──────── Task inputs
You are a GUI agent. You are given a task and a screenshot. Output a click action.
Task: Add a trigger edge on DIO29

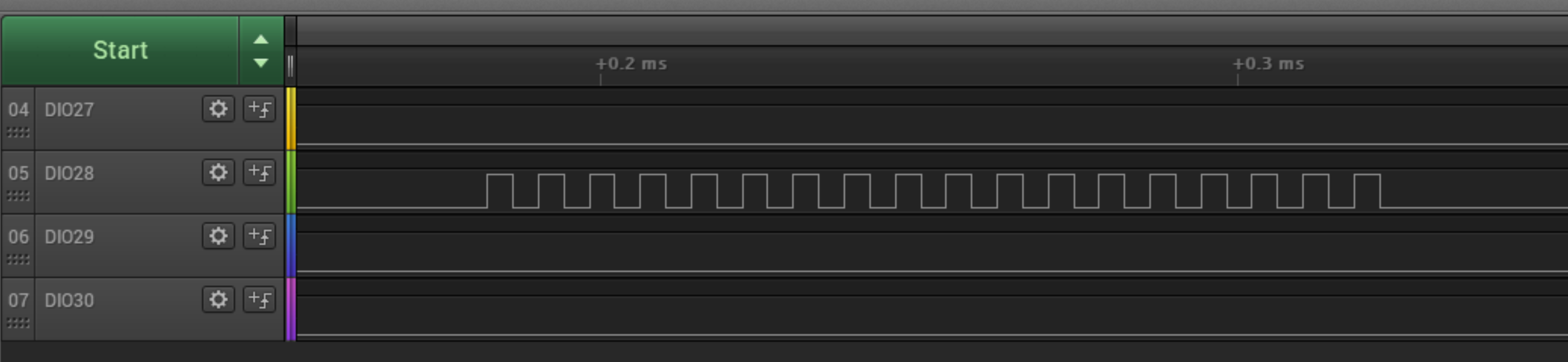(259, 236)
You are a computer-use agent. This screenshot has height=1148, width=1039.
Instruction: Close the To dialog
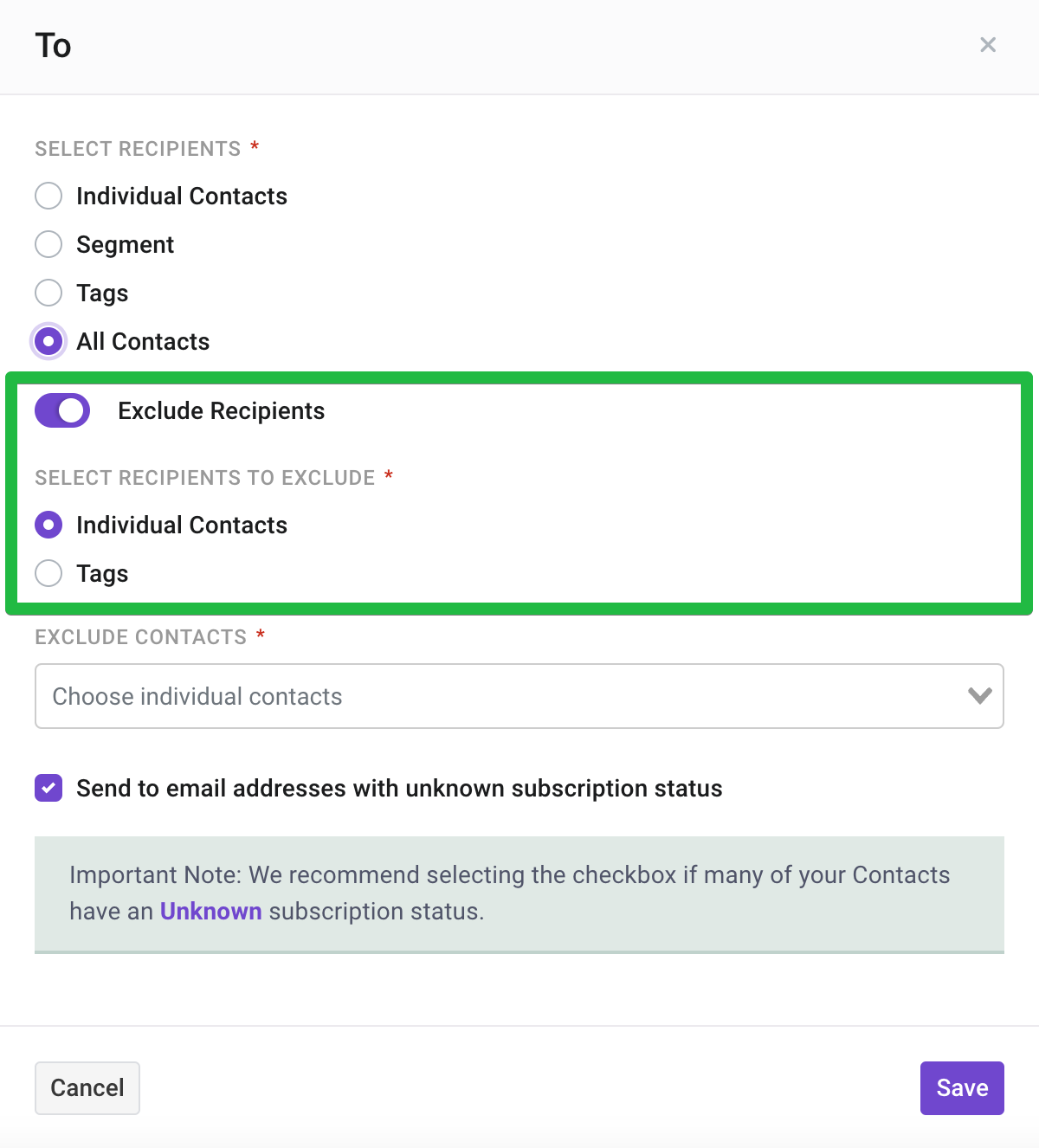coord(988,44)
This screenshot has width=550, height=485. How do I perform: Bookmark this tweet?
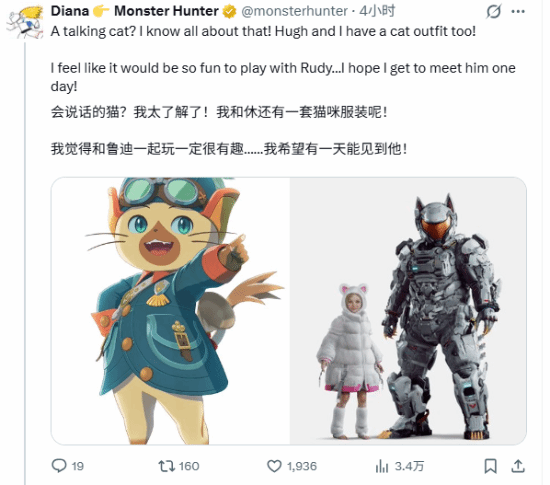click(x=490, y=466)

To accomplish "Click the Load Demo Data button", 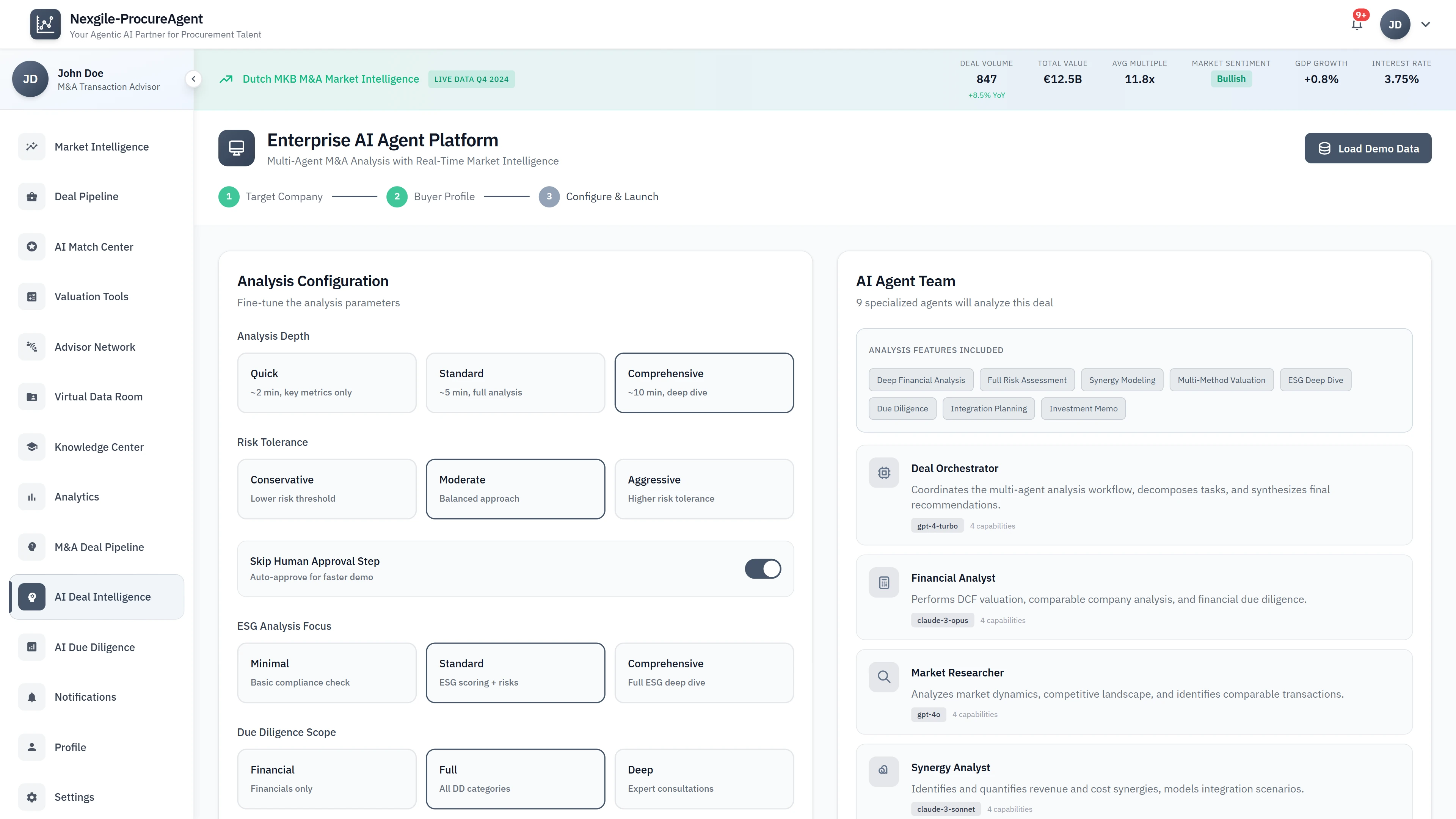I will [x=1368, y=147].
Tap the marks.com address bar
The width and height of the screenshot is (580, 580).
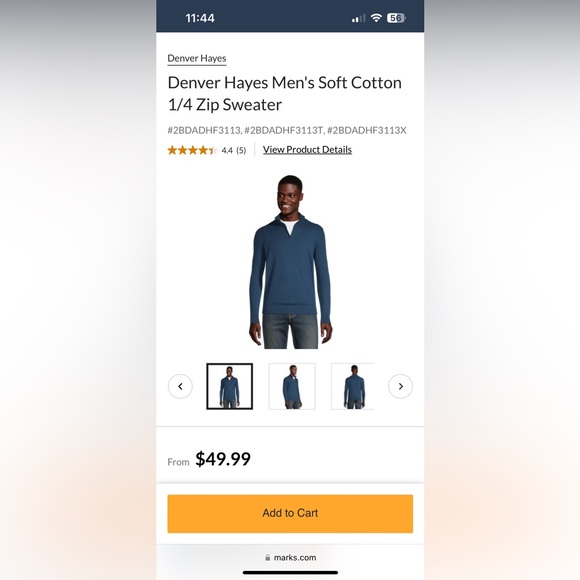click(x=290, y=557)
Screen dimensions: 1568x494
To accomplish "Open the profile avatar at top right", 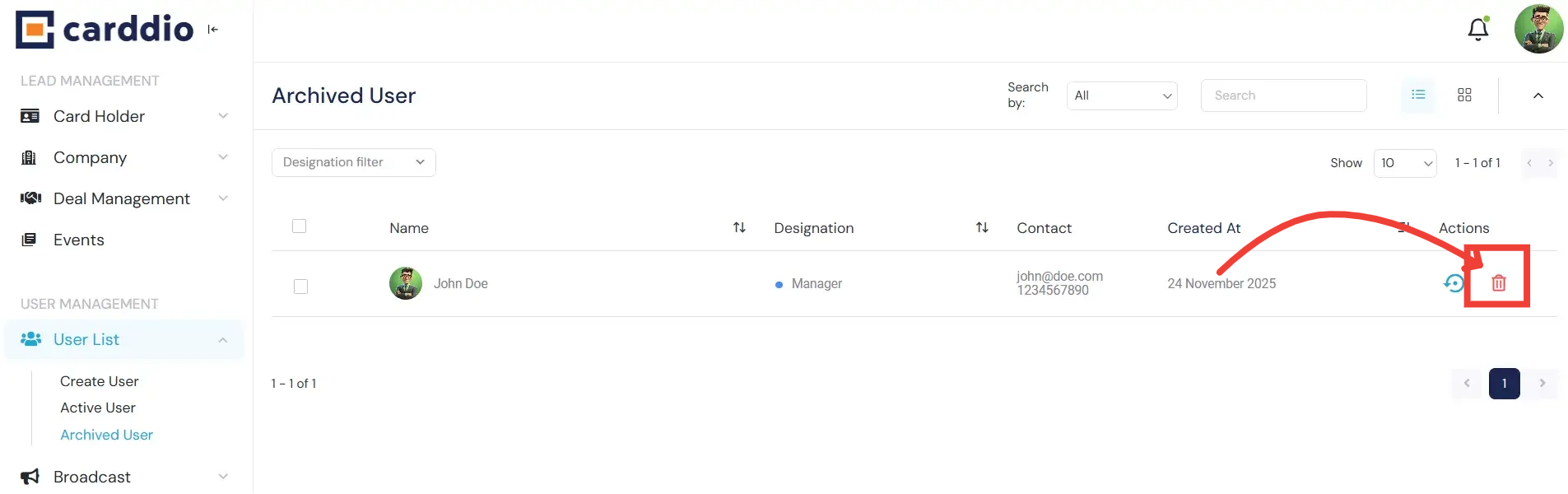I will [1538, 30].
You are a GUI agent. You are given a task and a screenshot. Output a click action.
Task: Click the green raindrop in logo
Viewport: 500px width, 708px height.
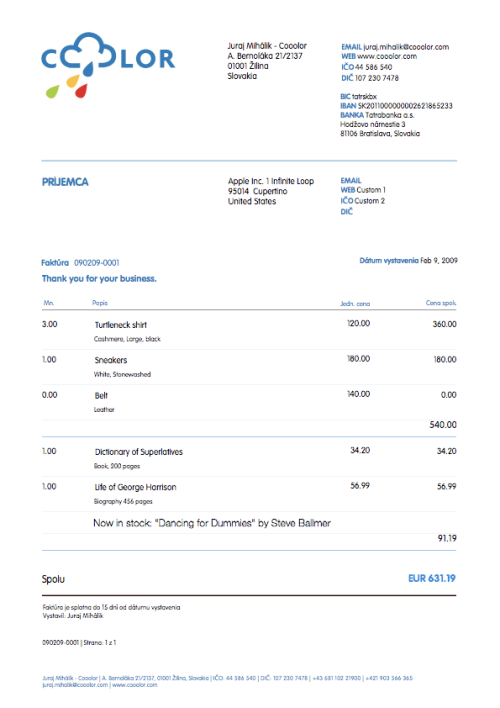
────────────────
# Exercise prompt
Format the records from the start through the line with "coord(988,44)" as a two-column CSV with the header text,answer. Give one row per record, with its text and its answer each in a single quoted field, replace line breaks with spaces, and leave out the pictures.

# Task result
text,answer
"You are a GUI agent. You are given a task and a screenshot. Output a click action. Task: Add a trigger edge on DIO29","(259, 236)"
"You are a computer-use agent. This screenshot has height=1148, width=1039. Instruction: Close the To dialog","coord(988,44)"